Background: Antineutrophil cytoplasmic antibody (ANCA)-associated vasculitis (AAV) are characterized by small vessel inflammation, often associated with proteinase 3 or myeloperoxidase-ANCAs. Granulomatosis with polyangiitis (GPA) and microscopic polyangiitis (MPA) represent 80-90% of cases [1,2]. Renal involvement, commonly presenting as relapsing-remitting pauci-immune necrotizing and crescentic glomerulonephritis, significantly contributes to morbidity and risk of end-stage renal failure, necessitating prompt detection and management. Renal biopsy remains the gold standard for evaluating renal involvement and activity [3]. MicroRNAs (miRNAs) are small non-coding RNAs that regulate gene expression post-transcriptionally and are stable in tissues and body fluids, making them potential biomarkers for autoimmune diseases [4]. Only two studies have explored miRNA expression in AAV: one focused on pooled renal biopsies [5] and the other on urinary extracellular vesicles [6]. In comparison, lupus nephritis (LN) is the most extensively studied immune-mediated kidney disease [7]. Investigating miRNA deregulation in the kidney could enhance understanding of AAV pathogenesis and aid in identifying biomarkers of disease activity.


Objectives:
  • To identify differentially expressed miRNAs in kidney biopsies from AAV patients compared to controls.

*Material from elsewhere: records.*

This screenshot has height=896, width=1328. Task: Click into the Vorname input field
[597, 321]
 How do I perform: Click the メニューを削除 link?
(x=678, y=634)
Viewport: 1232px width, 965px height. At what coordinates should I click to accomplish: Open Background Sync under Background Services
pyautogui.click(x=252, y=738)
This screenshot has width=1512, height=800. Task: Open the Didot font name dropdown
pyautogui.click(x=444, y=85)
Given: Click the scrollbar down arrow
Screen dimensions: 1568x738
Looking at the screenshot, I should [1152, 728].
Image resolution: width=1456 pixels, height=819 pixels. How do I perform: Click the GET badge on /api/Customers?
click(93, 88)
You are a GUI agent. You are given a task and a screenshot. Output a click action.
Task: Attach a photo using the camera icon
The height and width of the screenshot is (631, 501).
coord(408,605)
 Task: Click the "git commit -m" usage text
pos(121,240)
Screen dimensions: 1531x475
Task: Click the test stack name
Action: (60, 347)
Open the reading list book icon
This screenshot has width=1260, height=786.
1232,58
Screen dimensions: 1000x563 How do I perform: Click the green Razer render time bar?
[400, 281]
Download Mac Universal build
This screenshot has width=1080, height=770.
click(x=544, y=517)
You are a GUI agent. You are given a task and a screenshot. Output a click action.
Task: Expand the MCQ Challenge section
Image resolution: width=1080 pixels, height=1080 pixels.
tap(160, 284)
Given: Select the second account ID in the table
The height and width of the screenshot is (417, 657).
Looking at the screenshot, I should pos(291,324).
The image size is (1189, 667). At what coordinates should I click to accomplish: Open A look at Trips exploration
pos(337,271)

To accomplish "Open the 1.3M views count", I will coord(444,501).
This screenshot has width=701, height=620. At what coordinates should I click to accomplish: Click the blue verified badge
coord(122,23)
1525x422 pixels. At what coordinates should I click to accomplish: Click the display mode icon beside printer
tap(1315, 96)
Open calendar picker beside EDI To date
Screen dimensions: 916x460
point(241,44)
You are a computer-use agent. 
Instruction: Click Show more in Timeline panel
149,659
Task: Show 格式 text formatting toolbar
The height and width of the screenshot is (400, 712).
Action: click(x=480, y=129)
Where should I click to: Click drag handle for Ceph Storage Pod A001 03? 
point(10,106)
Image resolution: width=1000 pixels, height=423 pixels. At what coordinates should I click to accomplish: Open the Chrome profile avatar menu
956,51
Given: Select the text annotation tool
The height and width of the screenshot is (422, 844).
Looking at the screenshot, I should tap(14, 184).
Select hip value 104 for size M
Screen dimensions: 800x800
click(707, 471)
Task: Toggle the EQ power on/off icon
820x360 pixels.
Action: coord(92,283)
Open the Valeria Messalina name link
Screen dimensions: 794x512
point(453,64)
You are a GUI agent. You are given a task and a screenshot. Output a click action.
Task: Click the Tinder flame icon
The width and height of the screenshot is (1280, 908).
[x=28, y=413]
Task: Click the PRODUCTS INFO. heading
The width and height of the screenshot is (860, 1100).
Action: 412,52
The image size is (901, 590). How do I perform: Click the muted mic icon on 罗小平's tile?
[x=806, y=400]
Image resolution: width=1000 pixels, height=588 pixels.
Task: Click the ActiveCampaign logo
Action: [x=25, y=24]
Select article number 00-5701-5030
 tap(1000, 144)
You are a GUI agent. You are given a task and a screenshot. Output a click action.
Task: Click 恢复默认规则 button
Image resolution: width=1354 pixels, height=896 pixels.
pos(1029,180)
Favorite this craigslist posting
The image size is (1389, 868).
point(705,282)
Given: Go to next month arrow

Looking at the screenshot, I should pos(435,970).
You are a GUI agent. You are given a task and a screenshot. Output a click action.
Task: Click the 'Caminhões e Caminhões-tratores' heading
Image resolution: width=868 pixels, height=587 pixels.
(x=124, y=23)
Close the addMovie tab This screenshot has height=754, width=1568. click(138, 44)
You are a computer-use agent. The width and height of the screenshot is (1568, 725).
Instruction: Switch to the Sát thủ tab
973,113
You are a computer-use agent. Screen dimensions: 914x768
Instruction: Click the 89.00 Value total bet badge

  • To identify miRNAs in kidney biopsies that distinguish MPA patients from GPA patients.

  • To hypothesize the biological roles of the identified miRNAs.


  • Methods: Total RNA was extracted and purified from formalin-fixed paraffin-embedded renal biopsies (8 MPA, 8 GPA and 8 controls without inflammation). A panel of 798 miRNAs (NS_H_MIR_V3B panel) was profiled using NanoString nCounter technology. The threshold was fixed at 30 counts and 12 miRNAs were used for data normalization. Fisher exact test was used to evaluate the presence or absence of miRNAs. Mann Whitney U test and Kruskall Wallis test were used to compare miRNA levels between and among groups. P-values were adjusted using the Benjamini-Yekutieli method. MiRNAs identified in the discovery step underwent a validation step in renal biopsies from 9 MPA, 9 GPA, 9 LN patients and 9 controls using real-time PCR with miRNA-optimized LNA Technology. miR-191-5p was used as reference miRNA. The in silico identification of the genes targeted by the validated miRNAs was performed by using miRTarbase which collects experimentally validated microRNA–target interactions. Only those targets identified with a strong evidence (luciferase assays and/or western blot experiments) were considered. The pathway enrichment analysis was performed by using the EnrichR web tool.


    Results: Nanostring nCounter profiling showed that miR-10b-5p, miR-30a-5p, miR-30d-5p, miR-99a-5p, miR-4286 were down-regulated, while miR-1285-5p was up-regulated in AAV compared to controls (at least 2-fold change in miRNA expression, adjusted p values < 0.01). MiR-22-3p and miR-204-5p were present in all controls but absent in 13/16 AAV cases. Validation by real-time PCR in renal biopsies (9 MPA, 9 GPA, 9 LN patients and 9 controls) confirmed that miR-10b-5p, -30a-5p, -30d-5p, -99a-5p, -204-5p were down-regulated, while miR-1285-5p was up-regulated in AAV versus controls. Additionally, miR-30d-5p, -99a-5p, -204-5p were down-regulated in AAV compared to LN. No differences in miRNA expression were found between MPA and GPA. In silico analysis revealed that miR-10b-5p, miR-30a-5p, and miR-30d-5p commonly target NOTCH1 and TP53. Moreover, miR-30a-5p, miR-30d-5p and miR-204-5p commonly target RUNX2 and SNAI1. Notably, P53 and SNAI1 are implicated in renal fibrosis progression, promoting extracellular matrix deposition, G2/M cell cycle arrest, and inflammation [8]. MiR-1285-5p has no strongly validated targets. Pathway enrichment analysis showed that the 4 commonly targeted genes regulate PTEN gene transcription. PTEN plays a critical role in cell proliferation, apoptosis, autophagy, fibrosis, and mitochondrial energy metabolism during the progression from acute kidney injury to chronic kidney disease [9].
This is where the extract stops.